* _WHAT IS ASKED_
Write the next part of the sports column below, starting right after its last sentence.

By Stewart Weir
One thing about American sport is its ability to throw up the unexpected, which more often than not revolves around unbelievable amounts of money.
Currently the 32 NFL teams are involved in a dispute between team-owners and players over a new pay deal.
NFL players negotiate collectively via their union. But having failed to reach agreement, they were “locked out” by the owners, although that would be overturned by a federal judge later in the week.
The problem is a simple one. Over $9 billion comes in to the NFL in revenue, of which the owners take just a billion and players split about 60 per cent under the current agreement. Not surprisingly, the players want more.
Put into perspective, the English Premier League has an income in excess of £2 billion. So you can see why people are willing to hold out for what they believe they are worth.
That also applies in baseball, where the Major League is taking over the day-to-day running of the Los Angeles Dodgers because of “deep concerns” over the famous club’s finances.
Owner Frank McCourt is another locked in a bitter legal battle. In October 2009, the Dodgers fired their CEO, who didn’t like it one bit.
But unlike others who might have gone for unfair dismissal, Jamie McCourt – Frank’s wife – mounted an alternative challenge, and filed for divorce.
Well, it is America…
Old Firm day in Glasgow. Ready to roll with Nuremberg Trial VT, NATO forces at the ready, the UN building in New York booked in advance. Nine arrests, none for sectarianism.
I can only assume therefore that the punter huckled into Ibrox before the game, held by two cops wearing “anti-sectarian unit” fluorescent vests, was arrested by fashion polis in disguise.
The game to was event-free, discounting the shove on David Weir by Georgios Samaras, the Greek escaping with a yellow card having been mistaken for Jesus by referee, Craig Thomson – a man whose running style has been shaped by someone into schooling dressage horses.
What was evident is that Allan McGregor is the best Scottish goalkeeper around by a mile, typified by his stops from Daniel Majstorović and Samaras from the spot.
But just when you think the day has passed, out pops Celtic manager Neil Lennon to pay homage to the supporters who have supported him, and then have a bit of a jape with the Gers fans, pretending he couldn’t hear them by cupping his hands behind his ears.
Oh how everyone laughed, or was at least supposed to.
“Don’t ask me about that,” said Lennon. “It’s called humour, all right?
“Don’t distract away from my team’s performance,” he said after becoming the distraction. “Don’t even write about it. You have the photographs I’m sure, but it is just a bit of fun.”
And I’m sure he saw it that way. But, given this is the man who earlier in the week was being sent letter bombs, it was at best a slightly misconceived gesture in the eyes of most neutrals.
Of course, neutrals don’t cause mayhem and grief. In some people’s opinion, Lennon’s actions would have fringed on incitement, while others would happily use it as another excuse to buy a stamp.
Remember, in all of this, there are those who would find a humorous angle in death. And they are not all playful jokers or comedians.
There wasn’t a Sheffield stonemason employed to knock out “Entered 22 April 1986, exited 18 April 2011” into a suitably sizeable piece of Scottish granite, because no one was quite sure whether he had gone or not.
Stephen Hendry lost his second-round tie against Mark Selby 13–4, the kind of scoreline he once inflicted on others. That performance, or the result in itself, would not have sparked the great Scot into a decision on his future. Selby would have beaten just about anyone in that form.

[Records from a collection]
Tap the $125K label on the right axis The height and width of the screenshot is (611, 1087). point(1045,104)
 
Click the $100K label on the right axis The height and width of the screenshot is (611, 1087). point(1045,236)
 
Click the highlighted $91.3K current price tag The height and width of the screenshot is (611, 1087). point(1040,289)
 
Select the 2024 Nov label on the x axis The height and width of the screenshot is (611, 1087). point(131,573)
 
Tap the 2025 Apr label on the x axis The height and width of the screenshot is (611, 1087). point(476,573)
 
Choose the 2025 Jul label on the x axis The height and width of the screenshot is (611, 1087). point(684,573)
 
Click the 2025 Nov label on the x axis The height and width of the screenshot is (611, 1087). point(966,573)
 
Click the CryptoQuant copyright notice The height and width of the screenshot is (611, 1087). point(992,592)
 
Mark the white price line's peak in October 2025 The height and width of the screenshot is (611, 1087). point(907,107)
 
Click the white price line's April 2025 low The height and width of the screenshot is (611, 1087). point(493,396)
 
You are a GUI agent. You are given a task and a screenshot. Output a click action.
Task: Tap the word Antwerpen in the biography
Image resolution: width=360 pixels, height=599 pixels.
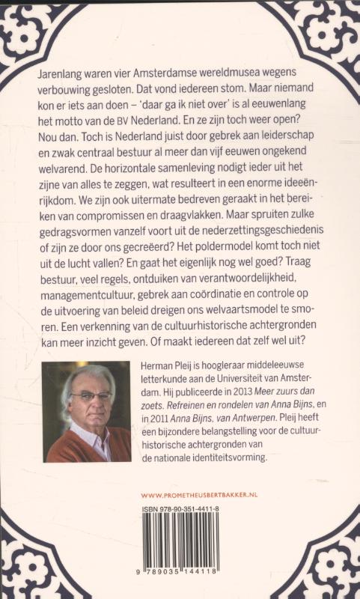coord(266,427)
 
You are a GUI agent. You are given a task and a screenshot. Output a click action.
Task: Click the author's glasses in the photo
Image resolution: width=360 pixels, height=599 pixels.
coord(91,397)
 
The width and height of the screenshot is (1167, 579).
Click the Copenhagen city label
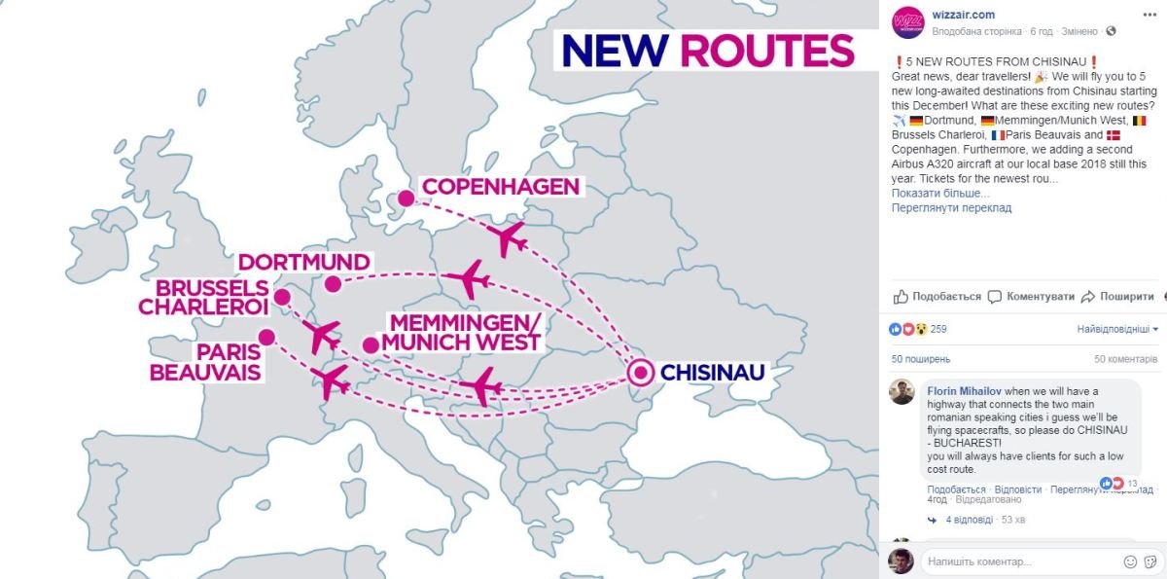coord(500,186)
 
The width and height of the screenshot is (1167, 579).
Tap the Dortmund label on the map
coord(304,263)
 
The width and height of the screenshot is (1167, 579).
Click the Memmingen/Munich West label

* _EXPECTED ANSWER_
It wasn’t until later in the day, when Ding Junhui managed to squeeze past Stuart Bingham, that the seven-times world champion had an idea of what next season would hold, as a player.
Ding’s win meant Hendry kept his top-16 berth, although he isn’t exactly enamoured by the constraints of qualifying in the modern era.
Having spoken to him at length recently, it’s obvious he has a very clear plan of what his future will hold, and how he will hold it.
Commercially, Hendry’s name alone is an earner – and, being more astute than some gave him credit for, he’ll do just fine taking and making his own decisions, although he will still have one or two trusted advisors to turn to.
Of course, the unknown and the unknowing led to many writing obituary-like epitaphs and tributes to his time on the table, some reading as if he’d been potted beneath the green stuff rather than played his last shot on the green baize. Much of this the man himself would have found rather embarrassing – and definitely amusing given that, by Thursday, he had announced he’d be coming back for some more.
One box that does await Hendry is the BBC commentary booth, where he can impart his knowledge to those who can find the once-prominent wallpaper with balls live behind the red button.
Something he would have said after his Selby beating (because he’s said it before) was that the trophy doesn’t get handed out on the first or second Monday. As Selby found, when he lost to Ding.
Moving on to the other table, and it is apparent that some of the players are peeved to say the least that there is no maximum break prize on offer in Sheffield.
When Cliff Thorburn made the first maximum in 1983, he pocketed a £10,000 bonus. More recently, in keeping with the numerical configuration of the achievement, £147,000 has been the norm – more often than not swollen by another top-up from the high-break prize on offer.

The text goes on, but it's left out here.